Which company makes for a more socially-responsible investment: A car manufacturer that makes electric vehicles, or a coal company?

Investors hoping to find the answer in a column of data that flags companies and industries as socially-responsible may be disappointed to learn there is no “S” label that does that job for them. But maybe that’s a good thing, according to José E. Feliciano, co-founder and managing partner of Clearlake Capital.

“We need to be very, very careful about just putting the ESG label on a specific sector or removing it from a specific sector,” Feliciano said during a panel discussion about social performance metrics at the RFK Compass Spring Virtual Investor Summit in March.

A car manufacturer that’s sourcing lithium-ion batteries from a mine with a history of labor violations might not make for such a good investment, especially if the coal company it’s being compared to is embracing clean coal technologies that help limit carbon emissions, Feliciano explained.

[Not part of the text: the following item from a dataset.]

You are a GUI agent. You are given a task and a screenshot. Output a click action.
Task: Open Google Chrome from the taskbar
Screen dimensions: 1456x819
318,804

Feliciano’s example underscores one of the core challenges facing investors looking to broaden their inclusion of social factors when analyzing companies’ environmental, social and governance (ESG) risks. Data on companies’ ESG metrics is still patchy and incomplete, making it harder for investors to do comparable assessments across companies or industries.

That shortage has been especially acute in the social categories of ESG analysis, which include labor rights, racial equity, economic inequality and other issues that are often hard to measure and quantify. But that scarcity is now changing—and that means more opportunities for investors to finally embrace social factors in ESG analysis.

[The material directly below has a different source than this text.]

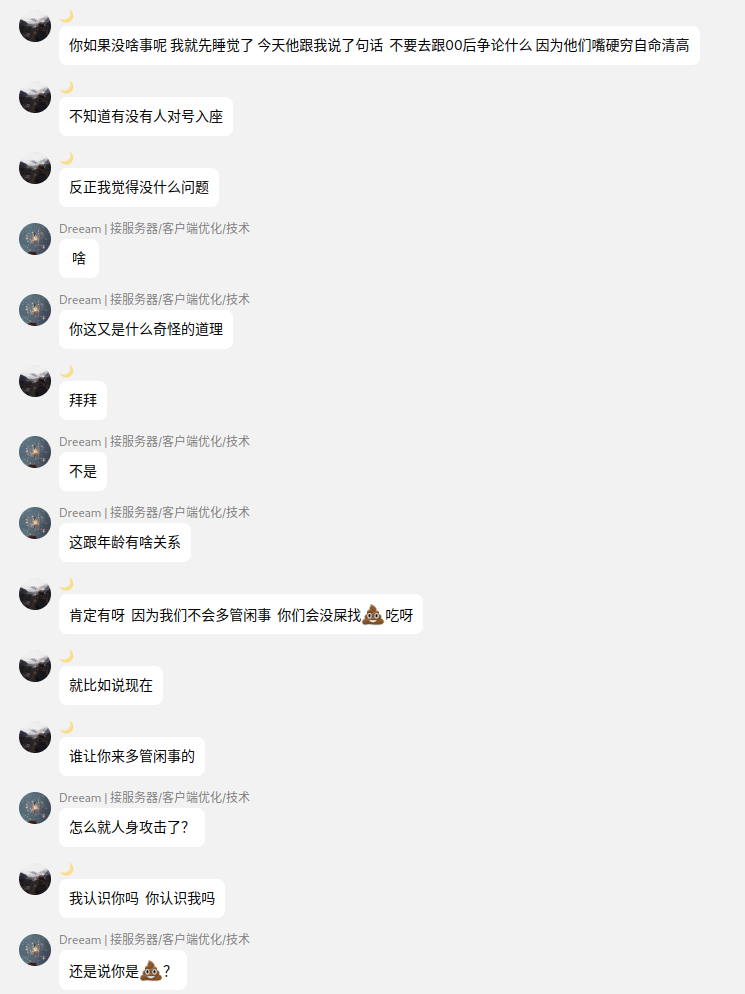Open Dreeam's avatar beside 不是 message
Image resolution: width=745 pixels, height=994 pixels.
click(x=35, y=452)
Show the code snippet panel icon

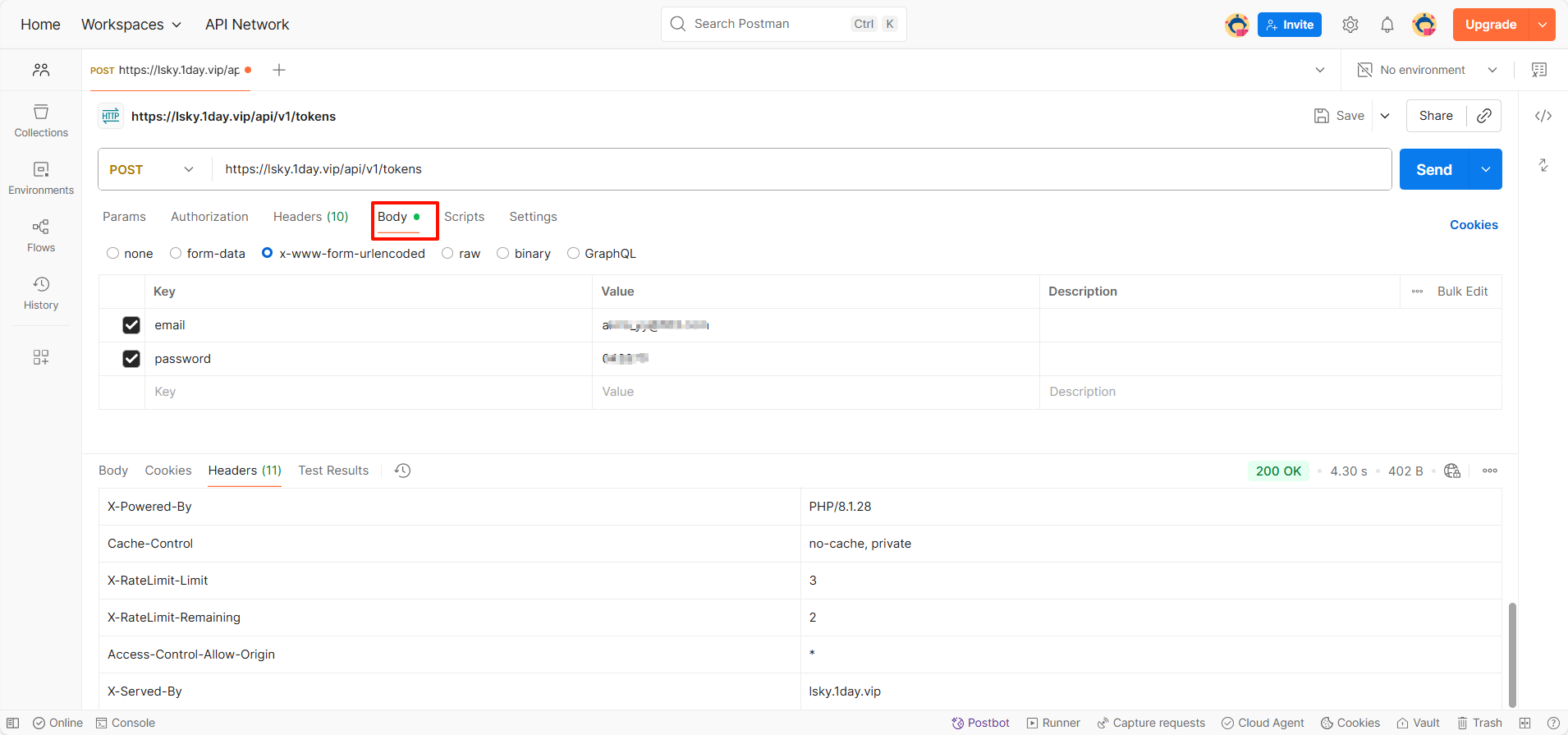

One way in which data use has evolved is that investors no longer use social metrics merely as a negative screening tool when evaluating investments, according to David Craig, CEO of data provider Refinitiv and Group Head of Data & Analytics, LSEG. Instead of excluding companies involved in say tobacco or firearms or other questionable industries, investors may instead want to screen companies for actions they’re taking, like participation in worker-driven social responsibility programmes that provide farm workers with fair wages and decent working conditions or ESG R&D innovation.

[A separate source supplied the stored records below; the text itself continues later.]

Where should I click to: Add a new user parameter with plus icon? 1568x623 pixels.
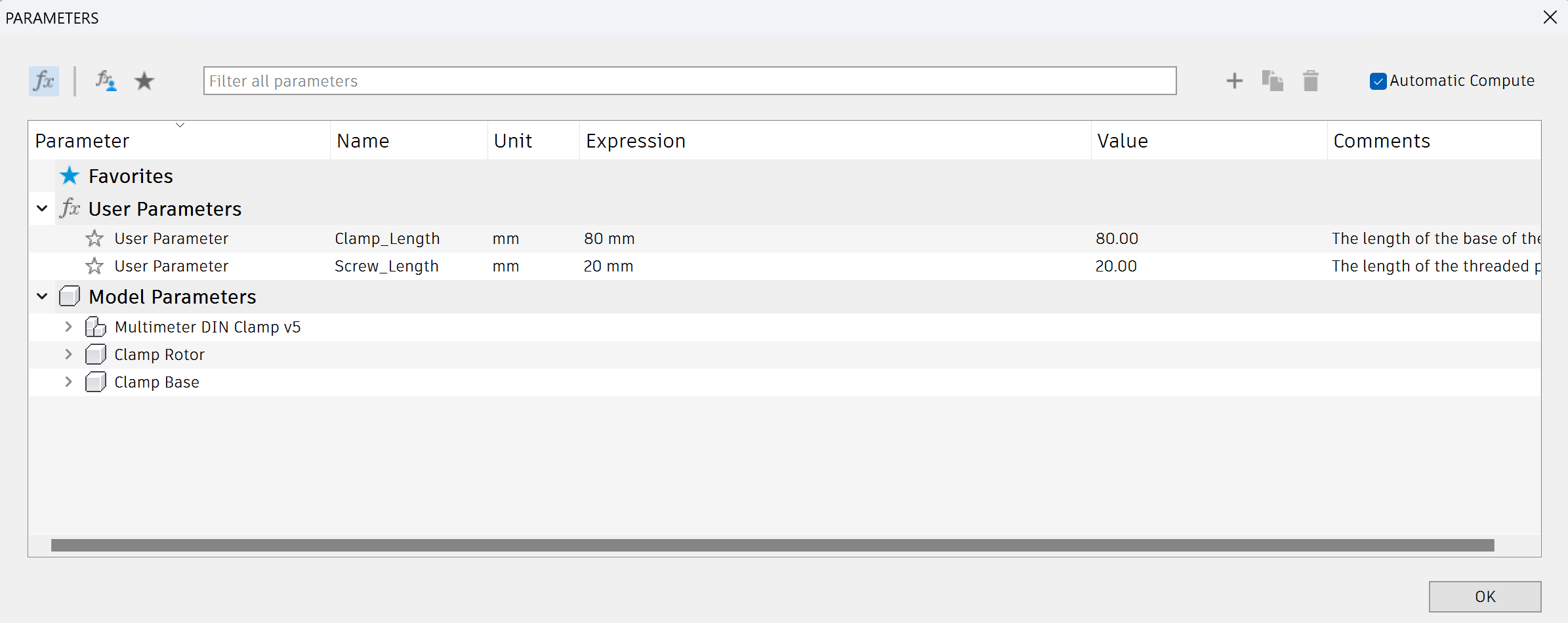point(1234,81)
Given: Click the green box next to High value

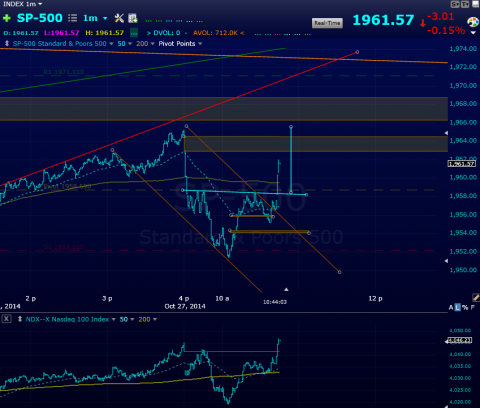Looking at the screenshot, I should [x=134, y=33].
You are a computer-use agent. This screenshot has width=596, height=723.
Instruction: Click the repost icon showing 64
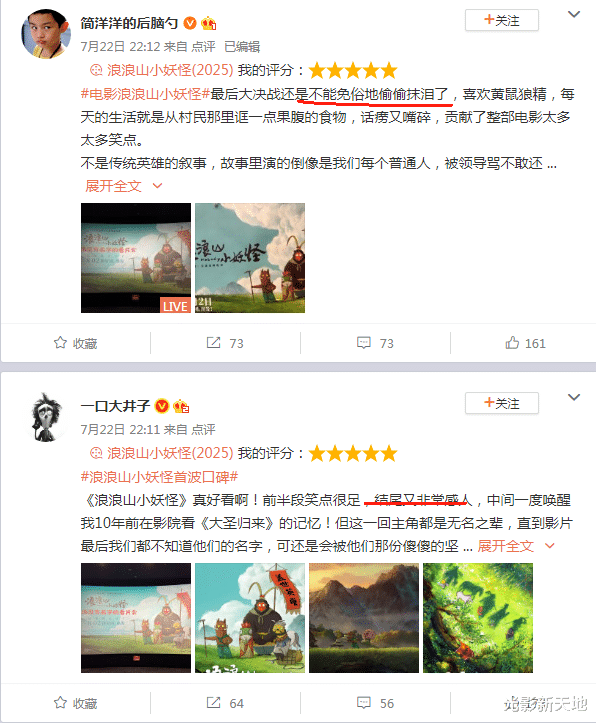(213, 703)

The problem, though, is that the “S” in ESG “can mean many different things to different people,” Craig said. Disclosure of various social metrics depends on legal and regulatory requirements or whether companies care enough about particular social risks to provide them to their investors on a voluntary basis. As a trusted data provider, Refinitiv has worked for over 20 years in this area providing as many metrics as possible, some 450 in total, but few companies will report on all of them. “The goal is to provide investors with the most complete view possible,” Craig said.

The key, Feliciano explained, is to not “let the perfect be the enemy of the good.” That means using existing metrics and data sources to evaluate companies, prompt them to improve their business practices and ask for more data where needed. Refinitiv, for example, has launched a new initiative to encourage and allow companies to report race metrics so investors can get better insights into their workplace demographics.

Media reports can help investors fill in the gaps on their understanding of companies’ social metrics. In 2016, for example, the Thomson Reuters Foundation published an investigation into the use of child labor in India’s mica mining industry, where children’s deaths in unregulated, crumbling mines were being covered-up by mine operators. The exposé linked the dangerous mines with supply chains that reached German carmaker Volkswagen, which stopped buying mica from some suppliers in India as a result of the Foundation’s investigation.

“The role of the media is really crucial in raising awareness of infringements on human rights,” said Antonio Zappulla, CEO of the Thomson Reuters Foundation.

Livia Firth, co-founder and creative director of integrated sustainability consultancy agency Eco-Age, pointed out that today, thanks to social media, information about companies’ violation of human rights travels faster than ever before. She pointed to the speed with which news spread of slave labor in China’s Xinjiang province, and the implications it has for major clothing brands that source cotton from the region. That makes it more important than ever for investors to embrace the “S” in ESG.